Exames para detecção de câncer de intestino triplicam no SUS em uma década

O número de exames para detecção precoce do câncer de intestino realizados pelo Sistema Único de Saúde (SUS) triplicou ao longo da última década. Os dados, coletados no âmbito da campanha Março Azul, mostram um aumento significativo tanto na pesquisa de sangue oculto nas fezes quanto nas colonoscopias na rede pública de saúde.

Entre 2016 e 2025, a pesquisa de sangue oculto nas fezes aumentou de 1.146.998 para 3.336.561 exames realizados no SUS, um crescimento de aproximadamente 190%. As colonoscopias também registraram um avanço, passando de 261.214 para 639.924 procedimentos no mesmo período, um aumento de cerca de 145%.

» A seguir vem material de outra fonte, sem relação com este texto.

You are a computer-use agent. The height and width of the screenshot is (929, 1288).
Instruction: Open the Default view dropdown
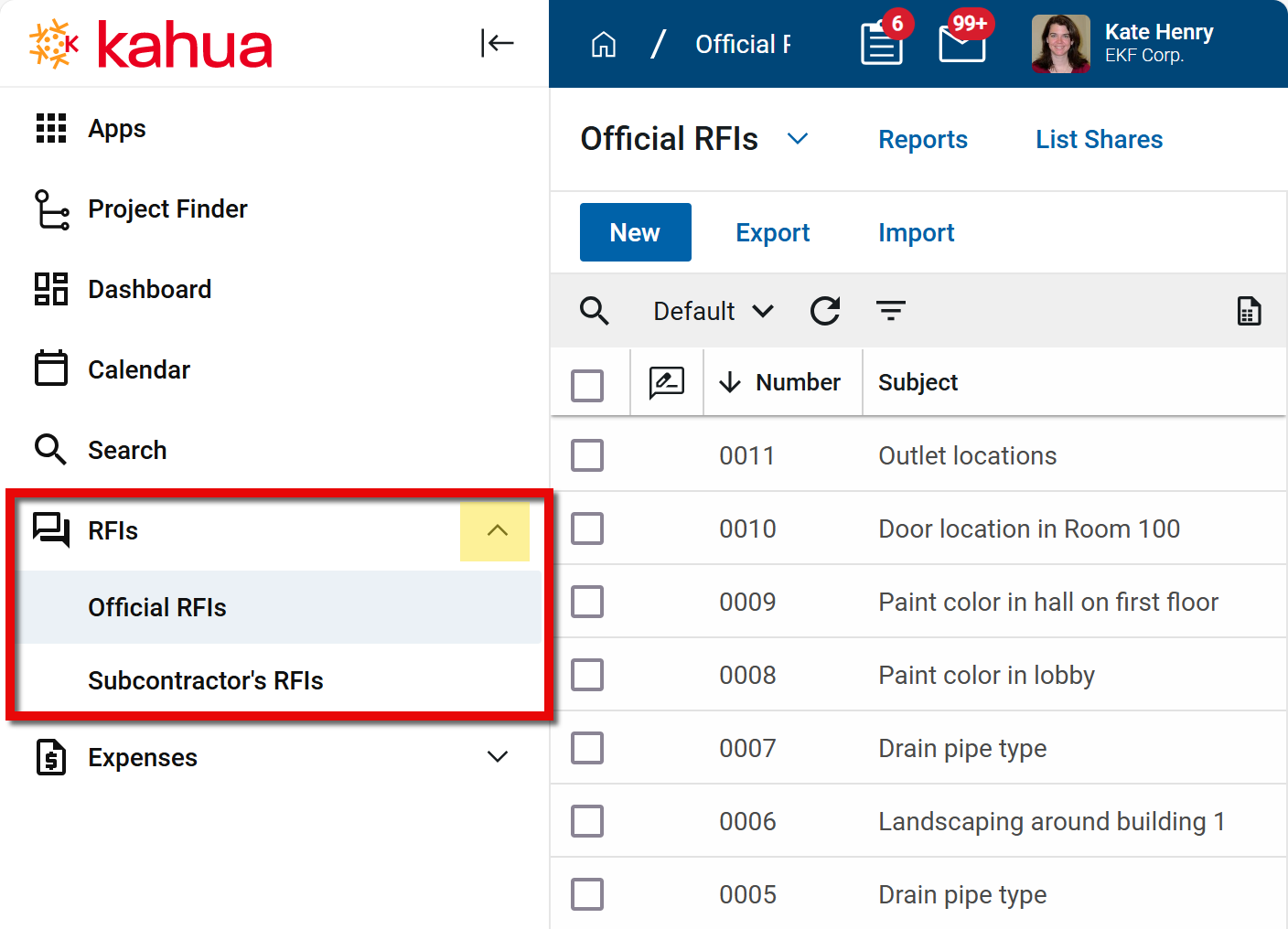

Em 2025, São Paulo liderou o volume de pesquisas de sangue oculto nas fezes, com 1.174.403 exames, seguido por Minas Gerais, com 693.289, e Santa Catarina, com 310.391. Por outro lado, os menores números foram registrados no Amapá, com 1.356 exames, no Acre, com 1.558, e em Roraima, com 2.984.

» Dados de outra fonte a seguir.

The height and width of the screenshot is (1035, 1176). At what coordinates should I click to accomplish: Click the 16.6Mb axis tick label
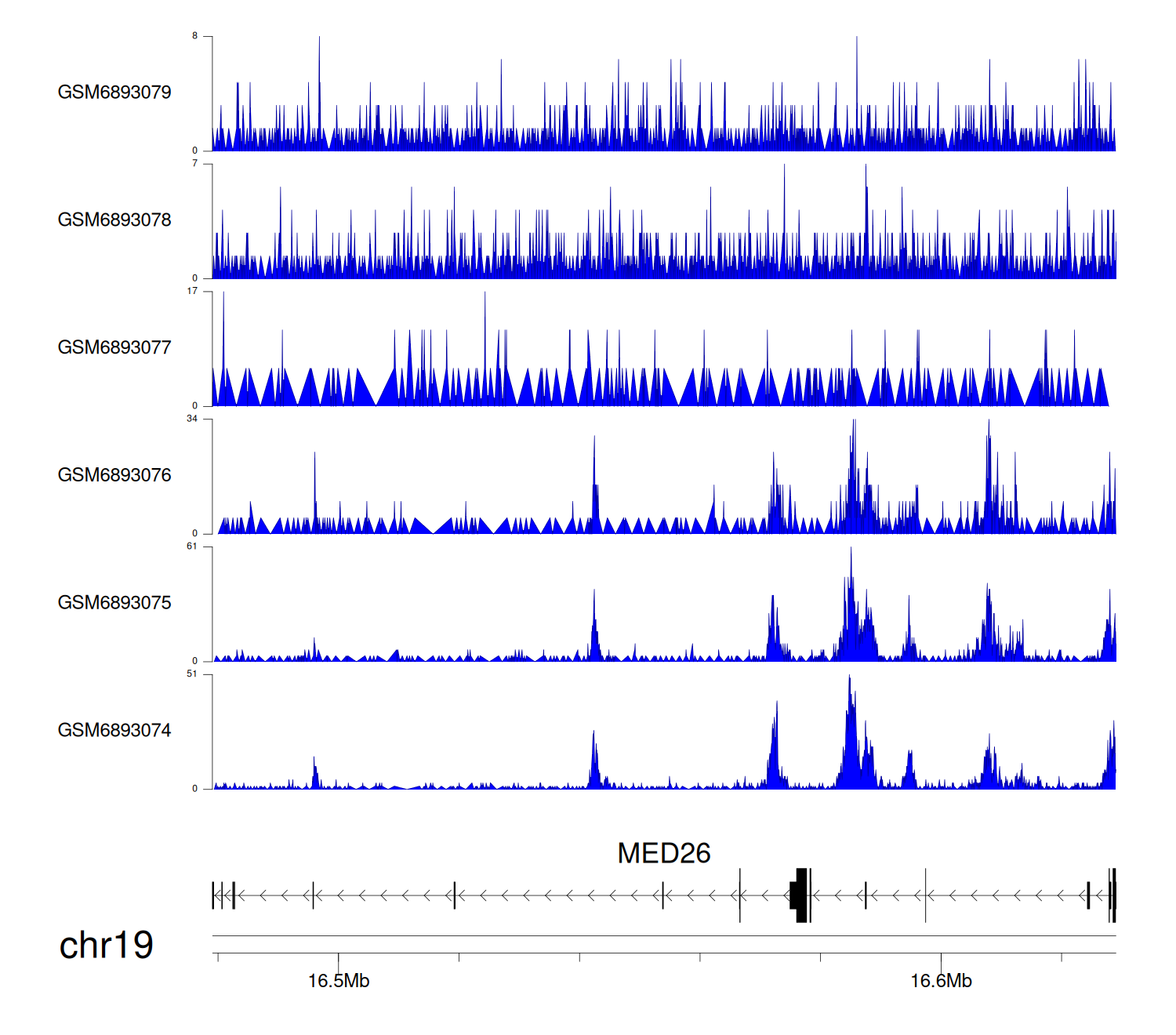pyautogui.click(x=941, y=982)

O presidente da Sociedade Brasileira de Endoscopia Digestiva (Sobed), Eduardo Guimarães Hourneaux, atribui o cenário ao avanço de estratégias de conscientização e à mobilização promovida por entidades médicas. “A campanha Março Azul tem transformado o medo em atitude e esperança”, afirmou ele.

Hourneaux destacou que o aumento nos exames é resultado do compromisso de autoridades que abraçaram a causa, promovendo ações como a iluminação de prédios e a organização de mutirões para conscientizar a população. Ele também mencionou que a divulgação de diagnósticos de câncer de intestino por pessoas famosas tem ajudado a levantar a discussão sobre a importância da detecção precoce.

A campanha Março Azul, promovida nacionalmente desde 2021, é organizada por diversas sociedades médicas, incluindo a Sociedade Brasileira de Endoscopia Digestiva e a Sociedade Brasileira de Coloproctologia. Este ano, conta com o apoio de entidades como a Sociedade Brasileira de Anestesiologia e o Conselho Federal de Medicina.

O Instituto Nacional de Câncer (Inca) estima que as mortes prematuras por câncer de intestino devem aumentar até 2030, devido ao envelhecimento populacional, ao aumento da incidência entre jovens e à baixa cobertura de exames de rastreamento.